## WORK ORDER
Copy the entries character for character.

Dataset entries:
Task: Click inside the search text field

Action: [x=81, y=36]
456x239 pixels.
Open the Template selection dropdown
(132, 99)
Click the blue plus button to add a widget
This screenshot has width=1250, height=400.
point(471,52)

## RESULT
Task: Click inside the search text field

Action: [x=81, y=36]
456x239 pixels.
Open the Template selection dropdown
(132, 99)
Click the blue plus button to add a widget
This screenshot has width=1250, height=400.
point(471,52)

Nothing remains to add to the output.